Morphological alterations in C57BL/6 mouse intestinal organoids as a tool for predicting chemical-induced toxicity

Intestinal organoid may serve as an alternative model for toxicity testing. However, the linkage between specific morphological alterations in organoids and chemical-induced toxicity has yet to be defined. Here, we generated C57BL/6 mouse intestinal organoids and conducted a morphology-based analysis on chemical-induced toxicity. Alterations in morphology were characterized by large spheroids, hyperplastic organoids, small spheroids, and protrusion-loss organoids, which responded in a concentration-dependent manner to the treatment of four metal(loid)s including cadmium (Cd), lead (Pb), hexavalent chromium (Cr-VI), and inorganic trivalent arsenic (iAs-III). Notably, alterations in organoid morphology characterized by abnormal morphology rate were correlated with specific intestinal toxic effects, including reduction in cell viability and differentiation, induction of apoptosis, dysfunction of mucus production, and damage to epithelial barrier upon repeated administration. The benchmark dose (BMDL10) values of morphological alterations (0.007-0.195 mu M) were lower than those of conventional bioassays (0.010-0.907 mu M). We also established that the morphologic features of organoids upon Cd, Pb, Cr-VI, or iAs-III treatment were metal specific, and mediated by Wnt, bone morphogenetic protein, apoptosis induction, and Notch signaling pathways, respectively.
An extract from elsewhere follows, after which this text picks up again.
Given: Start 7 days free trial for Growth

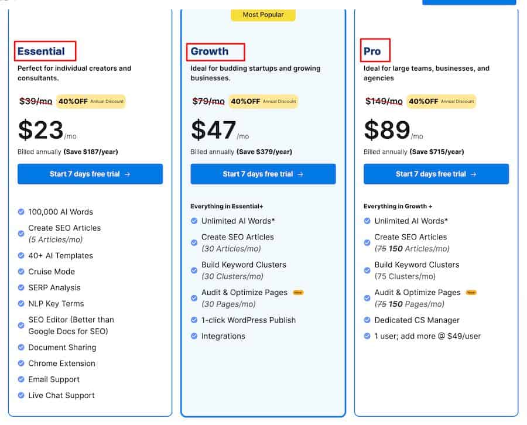Looking at the screenshot, I should pos(263,174).
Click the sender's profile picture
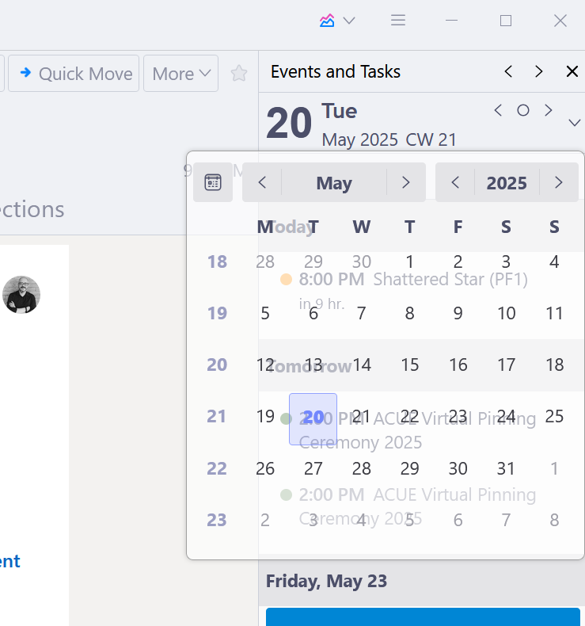 point(21,295)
Collectively, these findings provide novel insights into the relevance of morphological alterations in organoids to specific toxic endpoints and identify specific morphological alterations as potential indicators of enterotoxicity.

Automated summary

Intestinal organoids can be used as an alternative model for toxicity testing, but the relationship between specific morphological changes in organoids and chemical-induced toxicity needs further exploration. In this study, we generated mouse intestinal organoids and analyzed the morphological changes induced by four metals (cadmium, lead, hexavalent chromium, and trivalent arsenic). These morphological alterations were concentration-dependent and correlated with specific intestinal toxic effects. The benchmark dose values of morphological alterations were lower than those of conventional bioassays. We also found that the morphological features of organoids were metal-specific and mediated by different signaling pathways. These findings provide valuable insights into the relevance of morphological alterations in organoids to specific toxic endpoints.